The actors who worked with Shakespeare also worked with Marlowe
This one seems a little more plausible to me. The young Will started out as an actor in a troupe that may have acted in Marlowe’s plays. It is not uncommon for writers to take suggestions from actors. It is done today. There is an iconic scene in the first Indiana Jones movie in which a sword-wielding giant confronts our hero. The original script called for a sword fight between the two, but on the day of shooting Harrison Ford came down with the flu, making it impossible for him to perform any action stunts that day. Instead, he asked, “Why can’t I just shoot him?” It made perfect sense, as Indy carried a gun. It worked. The scene was one of the comedic highlights of the movie. Is it possible, that as a group, the actors offered line suggestions to Shakespeare? Carol Rutter and I agree on this point. The professor of Shakespeare offered this same idea to the BBC.
It’s much more likely that he started his career working for a company where he was already an actor, and collaborated not with another playwright but with the actors — who will have had Marlowe very much in their heads, on the stage, in their voices. … They were the ones putting Marlowe’s influence into the plays.”

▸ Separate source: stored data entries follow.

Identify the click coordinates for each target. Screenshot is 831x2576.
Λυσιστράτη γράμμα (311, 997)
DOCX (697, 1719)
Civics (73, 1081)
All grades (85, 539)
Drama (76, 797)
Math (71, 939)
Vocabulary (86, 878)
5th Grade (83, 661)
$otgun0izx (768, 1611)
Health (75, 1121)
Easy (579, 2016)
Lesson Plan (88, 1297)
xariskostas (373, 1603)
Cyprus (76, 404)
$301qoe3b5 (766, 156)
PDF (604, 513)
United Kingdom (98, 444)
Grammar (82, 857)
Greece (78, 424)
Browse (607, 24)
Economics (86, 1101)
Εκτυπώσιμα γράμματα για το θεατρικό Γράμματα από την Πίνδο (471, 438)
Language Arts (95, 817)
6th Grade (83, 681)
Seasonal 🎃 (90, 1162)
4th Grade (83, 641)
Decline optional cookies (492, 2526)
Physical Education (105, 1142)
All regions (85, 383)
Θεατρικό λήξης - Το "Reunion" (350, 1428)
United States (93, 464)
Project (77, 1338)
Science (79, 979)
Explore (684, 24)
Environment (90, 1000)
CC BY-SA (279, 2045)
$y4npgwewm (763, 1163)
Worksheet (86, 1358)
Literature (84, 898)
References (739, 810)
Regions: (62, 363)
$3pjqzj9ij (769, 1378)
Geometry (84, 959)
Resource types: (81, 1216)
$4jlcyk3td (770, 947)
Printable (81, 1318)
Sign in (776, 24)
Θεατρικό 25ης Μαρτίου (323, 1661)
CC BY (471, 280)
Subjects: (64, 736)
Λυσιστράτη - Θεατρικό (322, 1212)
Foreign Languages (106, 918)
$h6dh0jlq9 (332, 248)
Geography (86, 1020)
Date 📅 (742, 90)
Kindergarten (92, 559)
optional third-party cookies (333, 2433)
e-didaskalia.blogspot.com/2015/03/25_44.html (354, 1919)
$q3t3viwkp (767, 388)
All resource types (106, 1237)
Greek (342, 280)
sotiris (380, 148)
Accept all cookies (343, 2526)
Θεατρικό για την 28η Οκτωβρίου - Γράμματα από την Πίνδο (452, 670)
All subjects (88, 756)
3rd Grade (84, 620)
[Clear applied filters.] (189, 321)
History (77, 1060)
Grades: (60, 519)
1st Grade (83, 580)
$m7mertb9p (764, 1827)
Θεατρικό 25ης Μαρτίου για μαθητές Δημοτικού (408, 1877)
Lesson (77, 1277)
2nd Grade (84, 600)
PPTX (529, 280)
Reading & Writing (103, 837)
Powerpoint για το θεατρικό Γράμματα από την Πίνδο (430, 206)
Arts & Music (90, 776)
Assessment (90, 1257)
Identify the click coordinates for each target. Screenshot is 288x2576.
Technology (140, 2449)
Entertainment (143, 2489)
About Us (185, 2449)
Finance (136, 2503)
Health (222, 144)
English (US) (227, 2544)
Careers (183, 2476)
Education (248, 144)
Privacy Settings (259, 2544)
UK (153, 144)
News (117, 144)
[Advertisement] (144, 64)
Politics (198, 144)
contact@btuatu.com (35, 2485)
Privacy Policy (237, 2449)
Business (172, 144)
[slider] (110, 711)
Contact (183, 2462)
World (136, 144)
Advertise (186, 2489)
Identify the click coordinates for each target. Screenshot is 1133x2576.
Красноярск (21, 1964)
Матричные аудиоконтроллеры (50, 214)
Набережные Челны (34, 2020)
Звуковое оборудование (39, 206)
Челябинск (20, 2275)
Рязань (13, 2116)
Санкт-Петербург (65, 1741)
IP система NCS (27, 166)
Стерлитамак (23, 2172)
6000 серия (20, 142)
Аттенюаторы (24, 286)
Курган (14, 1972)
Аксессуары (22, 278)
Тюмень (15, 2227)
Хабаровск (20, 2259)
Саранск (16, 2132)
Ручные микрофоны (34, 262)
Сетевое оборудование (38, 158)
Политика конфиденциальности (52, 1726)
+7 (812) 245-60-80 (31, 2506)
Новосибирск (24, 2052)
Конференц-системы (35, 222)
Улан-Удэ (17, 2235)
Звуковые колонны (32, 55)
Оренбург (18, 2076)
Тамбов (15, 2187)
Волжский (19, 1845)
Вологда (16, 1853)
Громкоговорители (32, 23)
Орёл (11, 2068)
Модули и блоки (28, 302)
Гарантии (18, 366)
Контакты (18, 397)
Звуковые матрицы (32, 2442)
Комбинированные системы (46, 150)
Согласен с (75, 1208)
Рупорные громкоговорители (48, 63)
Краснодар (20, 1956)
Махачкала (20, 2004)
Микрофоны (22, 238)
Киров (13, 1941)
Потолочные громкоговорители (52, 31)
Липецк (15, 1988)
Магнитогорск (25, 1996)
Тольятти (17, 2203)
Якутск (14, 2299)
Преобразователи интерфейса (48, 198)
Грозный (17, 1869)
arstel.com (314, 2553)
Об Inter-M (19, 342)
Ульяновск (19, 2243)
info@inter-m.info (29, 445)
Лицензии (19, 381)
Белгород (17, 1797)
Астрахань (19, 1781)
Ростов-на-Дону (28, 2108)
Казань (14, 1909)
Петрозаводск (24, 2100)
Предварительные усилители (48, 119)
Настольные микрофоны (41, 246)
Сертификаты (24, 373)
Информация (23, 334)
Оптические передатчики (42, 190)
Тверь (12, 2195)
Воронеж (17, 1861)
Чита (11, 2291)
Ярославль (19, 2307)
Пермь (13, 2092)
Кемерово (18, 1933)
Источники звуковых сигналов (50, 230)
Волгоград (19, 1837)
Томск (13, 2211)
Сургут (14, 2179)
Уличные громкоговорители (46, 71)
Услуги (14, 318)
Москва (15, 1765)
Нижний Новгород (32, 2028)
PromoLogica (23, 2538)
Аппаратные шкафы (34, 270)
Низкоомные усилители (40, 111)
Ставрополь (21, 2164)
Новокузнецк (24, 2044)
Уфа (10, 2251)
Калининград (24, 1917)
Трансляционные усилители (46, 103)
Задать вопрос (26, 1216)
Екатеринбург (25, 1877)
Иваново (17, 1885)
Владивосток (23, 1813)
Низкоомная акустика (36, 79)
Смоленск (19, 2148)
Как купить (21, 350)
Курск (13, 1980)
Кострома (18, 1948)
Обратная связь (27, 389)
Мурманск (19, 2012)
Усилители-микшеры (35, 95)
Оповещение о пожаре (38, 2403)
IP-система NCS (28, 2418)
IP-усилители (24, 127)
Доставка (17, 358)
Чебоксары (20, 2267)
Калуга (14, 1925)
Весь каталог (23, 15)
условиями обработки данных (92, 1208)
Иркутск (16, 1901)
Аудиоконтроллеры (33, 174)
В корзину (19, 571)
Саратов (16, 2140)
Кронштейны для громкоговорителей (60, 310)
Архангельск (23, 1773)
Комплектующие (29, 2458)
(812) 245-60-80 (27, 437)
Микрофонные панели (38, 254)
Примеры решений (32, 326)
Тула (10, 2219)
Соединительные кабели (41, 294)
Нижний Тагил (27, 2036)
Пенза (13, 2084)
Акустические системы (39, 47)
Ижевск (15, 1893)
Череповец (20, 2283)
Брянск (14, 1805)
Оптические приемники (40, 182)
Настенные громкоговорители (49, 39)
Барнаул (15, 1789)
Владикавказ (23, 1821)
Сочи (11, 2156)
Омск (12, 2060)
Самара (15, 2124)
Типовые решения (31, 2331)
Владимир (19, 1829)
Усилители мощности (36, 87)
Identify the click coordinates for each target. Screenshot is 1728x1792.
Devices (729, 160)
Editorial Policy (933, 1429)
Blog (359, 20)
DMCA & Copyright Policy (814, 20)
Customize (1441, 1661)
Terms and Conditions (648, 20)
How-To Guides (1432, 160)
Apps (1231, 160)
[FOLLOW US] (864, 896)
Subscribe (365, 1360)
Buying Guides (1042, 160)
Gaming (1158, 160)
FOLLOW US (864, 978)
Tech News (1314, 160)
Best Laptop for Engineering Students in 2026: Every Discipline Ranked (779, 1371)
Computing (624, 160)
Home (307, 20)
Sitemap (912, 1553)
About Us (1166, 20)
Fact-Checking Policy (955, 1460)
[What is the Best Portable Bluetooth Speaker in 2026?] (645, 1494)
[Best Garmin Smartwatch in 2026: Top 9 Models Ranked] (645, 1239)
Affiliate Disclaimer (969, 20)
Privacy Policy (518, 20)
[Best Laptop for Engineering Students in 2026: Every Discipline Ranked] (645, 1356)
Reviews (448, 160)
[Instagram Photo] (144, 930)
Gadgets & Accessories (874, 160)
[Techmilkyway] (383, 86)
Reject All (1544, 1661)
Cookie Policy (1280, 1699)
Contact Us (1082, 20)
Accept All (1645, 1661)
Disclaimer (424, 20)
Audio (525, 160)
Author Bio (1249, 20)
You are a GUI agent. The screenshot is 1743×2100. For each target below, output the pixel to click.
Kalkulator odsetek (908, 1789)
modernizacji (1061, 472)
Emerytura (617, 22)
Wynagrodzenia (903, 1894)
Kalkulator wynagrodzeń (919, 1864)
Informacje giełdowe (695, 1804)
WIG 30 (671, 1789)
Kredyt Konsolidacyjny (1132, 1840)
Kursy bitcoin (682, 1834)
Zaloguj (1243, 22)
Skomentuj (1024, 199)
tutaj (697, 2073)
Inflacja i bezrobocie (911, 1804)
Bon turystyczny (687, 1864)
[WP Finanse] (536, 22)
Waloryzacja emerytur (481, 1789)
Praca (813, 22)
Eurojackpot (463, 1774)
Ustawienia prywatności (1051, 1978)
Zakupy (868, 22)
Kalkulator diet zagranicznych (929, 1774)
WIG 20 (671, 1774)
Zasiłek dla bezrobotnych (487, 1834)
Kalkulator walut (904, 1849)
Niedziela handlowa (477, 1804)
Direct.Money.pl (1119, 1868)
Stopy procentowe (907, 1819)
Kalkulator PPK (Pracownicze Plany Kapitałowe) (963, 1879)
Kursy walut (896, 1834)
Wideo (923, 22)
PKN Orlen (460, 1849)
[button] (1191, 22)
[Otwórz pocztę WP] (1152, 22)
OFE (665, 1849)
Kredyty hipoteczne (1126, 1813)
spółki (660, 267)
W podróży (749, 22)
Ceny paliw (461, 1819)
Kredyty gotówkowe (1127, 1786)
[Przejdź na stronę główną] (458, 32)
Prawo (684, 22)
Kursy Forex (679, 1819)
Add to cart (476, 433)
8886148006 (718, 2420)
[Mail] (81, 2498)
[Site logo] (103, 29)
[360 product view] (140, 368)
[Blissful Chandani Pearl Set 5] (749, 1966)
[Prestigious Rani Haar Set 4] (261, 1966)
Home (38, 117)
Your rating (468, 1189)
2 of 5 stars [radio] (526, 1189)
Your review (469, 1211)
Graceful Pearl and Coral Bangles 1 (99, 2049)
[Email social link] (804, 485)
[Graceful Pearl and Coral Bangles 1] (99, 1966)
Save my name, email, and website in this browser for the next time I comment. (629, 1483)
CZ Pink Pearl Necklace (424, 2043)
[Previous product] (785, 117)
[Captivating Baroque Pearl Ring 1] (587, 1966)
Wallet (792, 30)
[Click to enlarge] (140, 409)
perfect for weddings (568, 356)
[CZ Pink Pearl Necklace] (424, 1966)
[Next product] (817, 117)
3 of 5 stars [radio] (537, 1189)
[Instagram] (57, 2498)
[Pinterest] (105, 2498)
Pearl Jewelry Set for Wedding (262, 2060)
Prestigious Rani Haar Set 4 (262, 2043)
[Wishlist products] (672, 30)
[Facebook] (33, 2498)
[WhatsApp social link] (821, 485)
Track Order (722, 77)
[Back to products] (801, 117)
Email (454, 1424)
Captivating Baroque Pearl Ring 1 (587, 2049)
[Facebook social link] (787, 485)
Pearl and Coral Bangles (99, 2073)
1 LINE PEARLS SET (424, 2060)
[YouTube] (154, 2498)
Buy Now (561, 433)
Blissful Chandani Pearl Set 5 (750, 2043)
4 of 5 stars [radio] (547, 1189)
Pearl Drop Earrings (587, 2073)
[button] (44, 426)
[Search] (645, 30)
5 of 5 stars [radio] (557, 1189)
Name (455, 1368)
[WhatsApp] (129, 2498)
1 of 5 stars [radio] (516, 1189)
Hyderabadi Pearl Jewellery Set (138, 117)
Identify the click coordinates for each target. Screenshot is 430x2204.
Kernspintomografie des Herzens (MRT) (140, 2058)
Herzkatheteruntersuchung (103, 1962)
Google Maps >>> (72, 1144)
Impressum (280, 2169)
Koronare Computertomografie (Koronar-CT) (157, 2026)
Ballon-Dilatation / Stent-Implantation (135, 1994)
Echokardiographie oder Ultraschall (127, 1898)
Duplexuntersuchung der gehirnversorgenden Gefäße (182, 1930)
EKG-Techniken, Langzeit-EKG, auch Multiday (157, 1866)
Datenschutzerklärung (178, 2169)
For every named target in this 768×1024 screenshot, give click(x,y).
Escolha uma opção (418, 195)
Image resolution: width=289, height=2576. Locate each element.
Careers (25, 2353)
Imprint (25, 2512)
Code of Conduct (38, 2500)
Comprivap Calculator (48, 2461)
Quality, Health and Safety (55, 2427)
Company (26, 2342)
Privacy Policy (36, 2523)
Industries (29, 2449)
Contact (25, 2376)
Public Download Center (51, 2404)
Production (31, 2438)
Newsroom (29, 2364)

The truth may be somewhere in the middle. Perhaps Marlowe having to pay off some gambling debts was paid to write with Shakespeare. Perhaps Shakespeare and his troupe, wanting his early plays to succeed, borrowed from Marlowe in order to make the plays more appealing to an audience who at the time adored the older writer. I think we can all agree, that no matter how Marlowe’s words made their way into a few Shakespeare plays, the world of theater it better for them.